Exercise objective - Find "Where should I", then copy its line and every later line of the entries exactly through the end, leaving all pictures out.

═════ Source information

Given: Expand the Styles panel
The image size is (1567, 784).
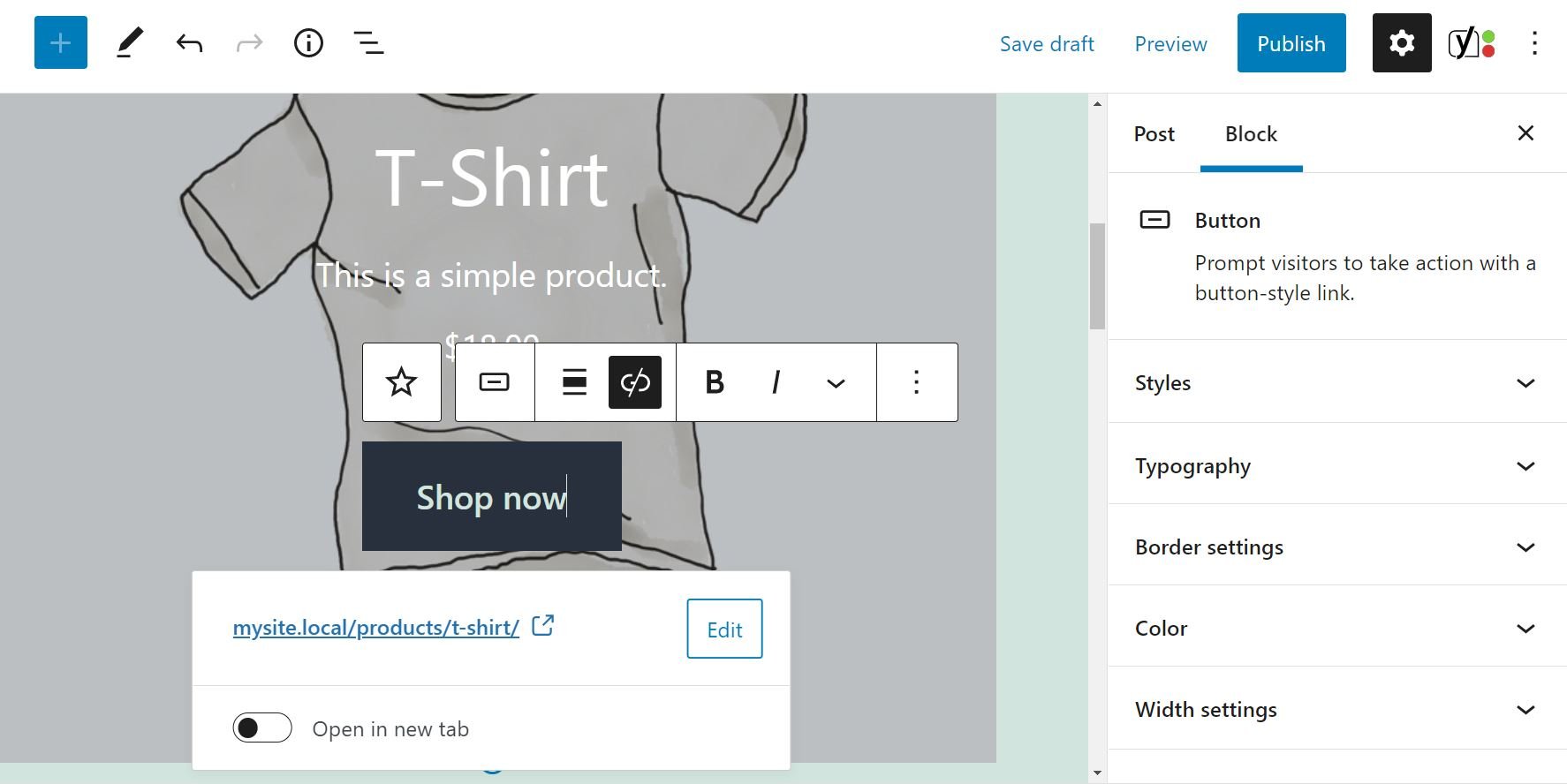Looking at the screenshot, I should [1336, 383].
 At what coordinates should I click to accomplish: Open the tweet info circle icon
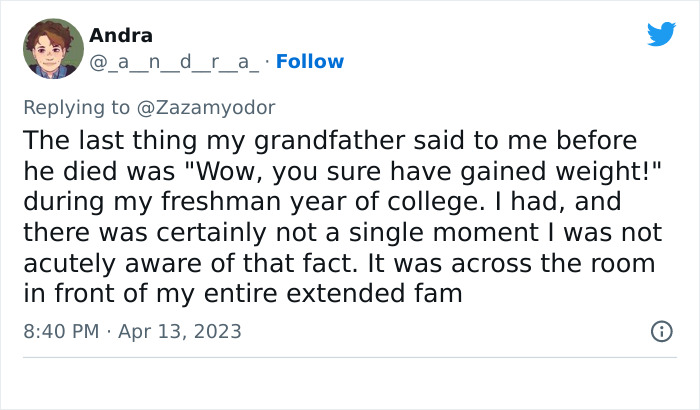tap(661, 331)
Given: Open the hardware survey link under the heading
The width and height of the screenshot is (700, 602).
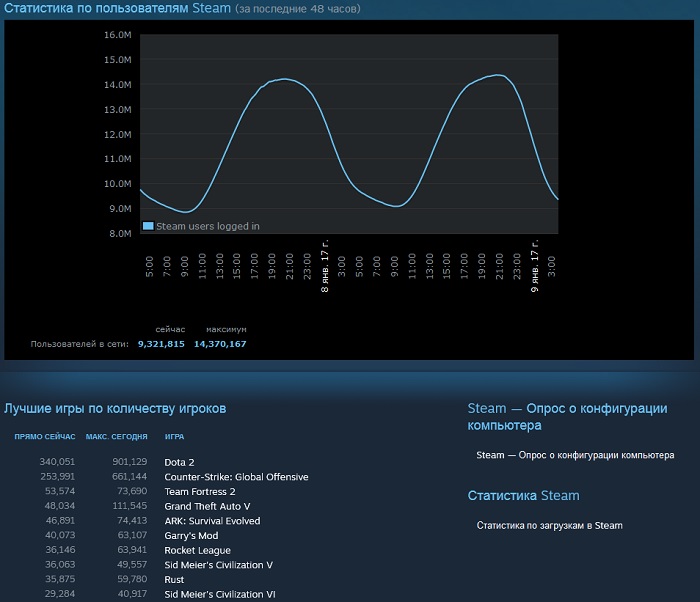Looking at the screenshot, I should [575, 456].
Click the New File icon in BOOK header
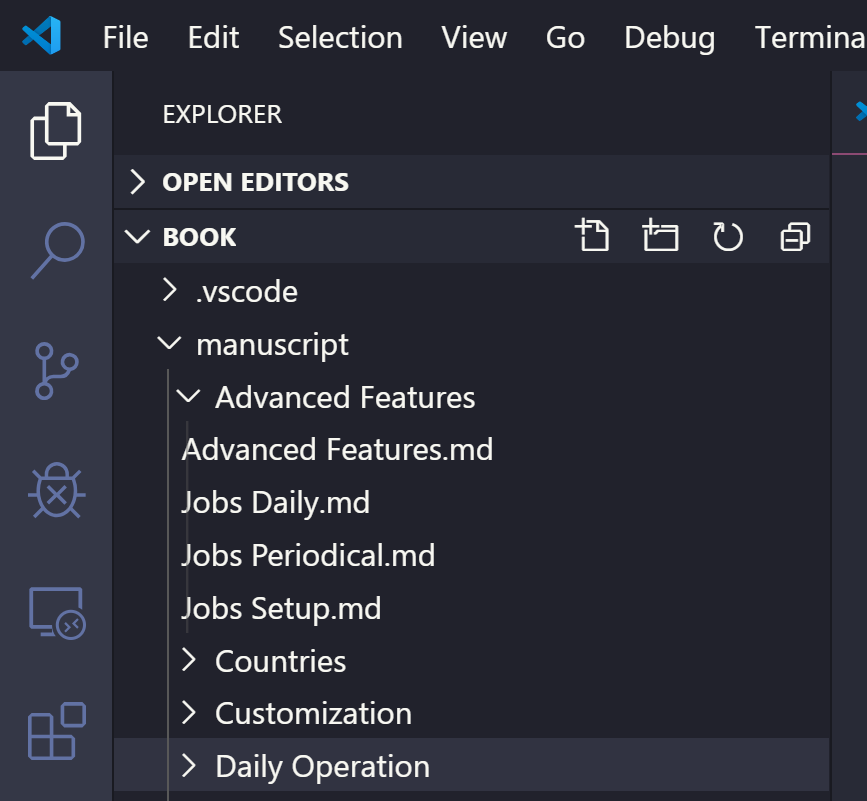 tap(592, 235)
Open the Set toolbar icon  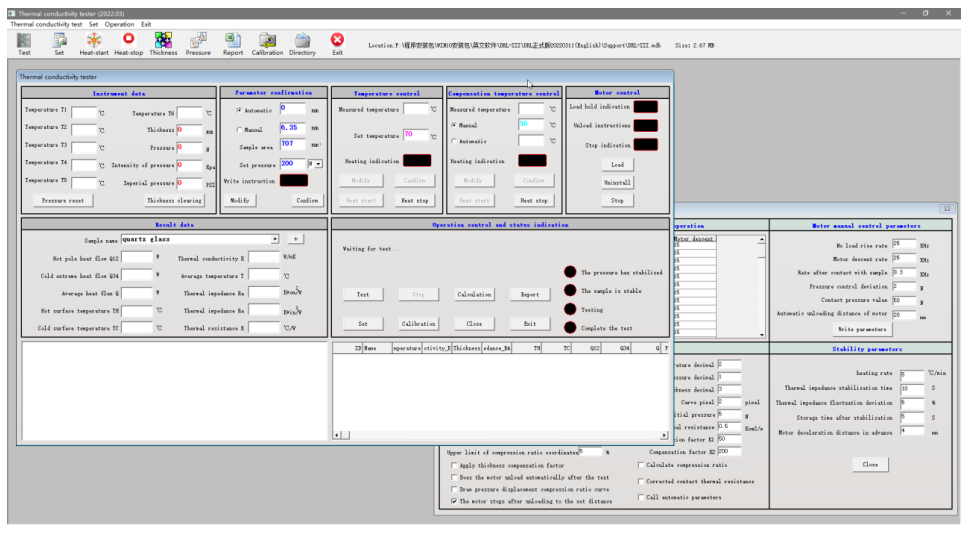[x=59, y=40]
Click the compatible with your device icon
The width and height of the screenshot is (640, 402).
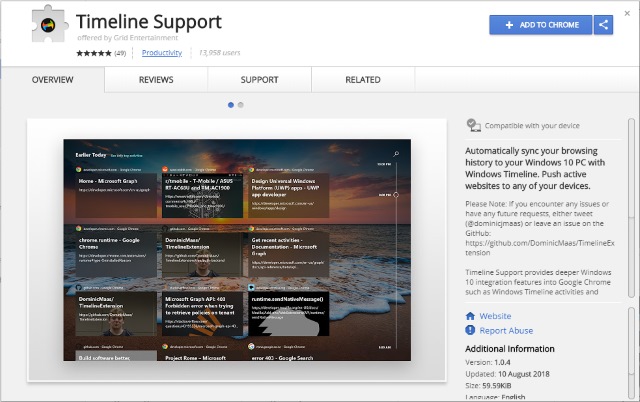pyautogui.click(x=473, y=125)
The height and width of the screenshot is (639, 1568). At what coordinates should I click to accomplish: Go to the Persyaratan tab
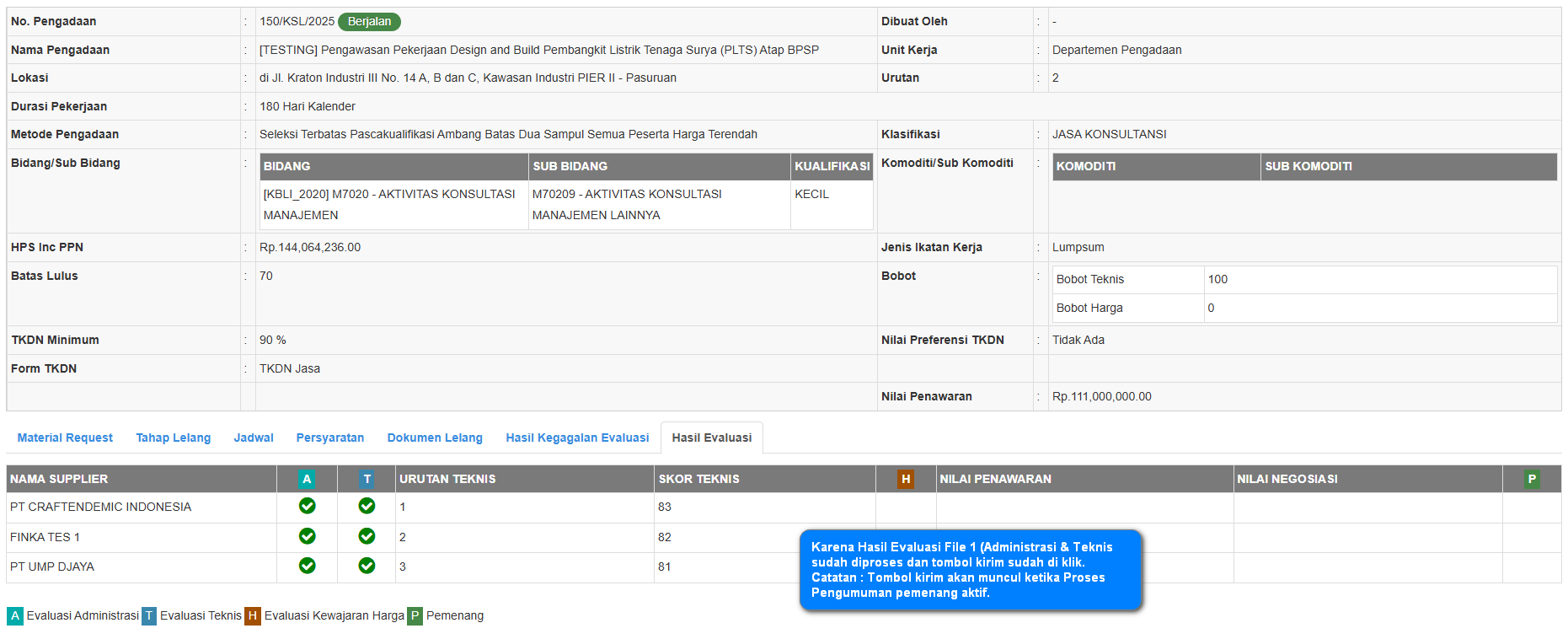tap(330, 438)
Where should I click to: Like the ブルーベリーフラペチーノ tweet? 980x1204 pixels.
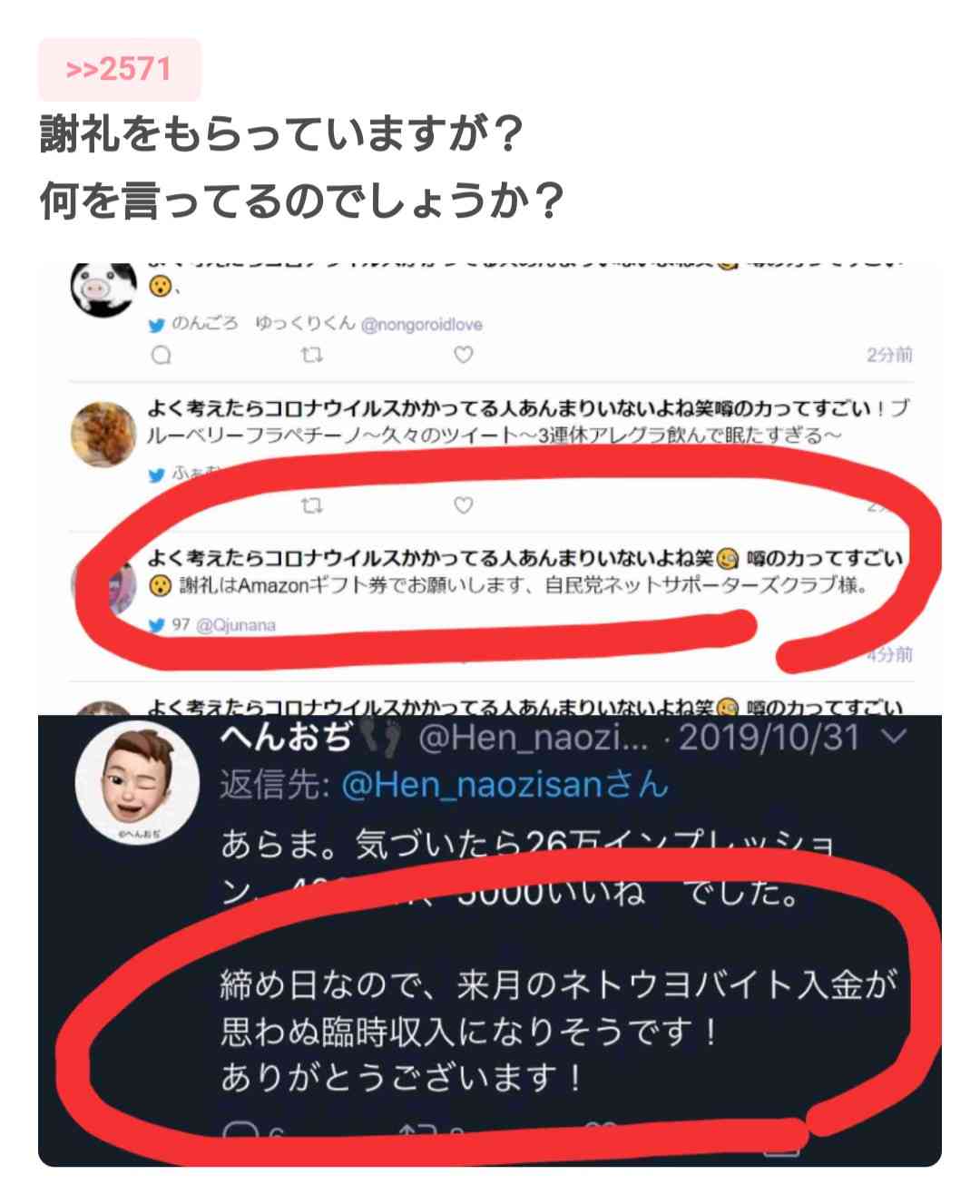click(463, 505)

══════════

Response for this exercise -
Where should I click to: Like the ブルーベリーフラペチーノ tweet? 980x1204 pixels.
click(463, 505)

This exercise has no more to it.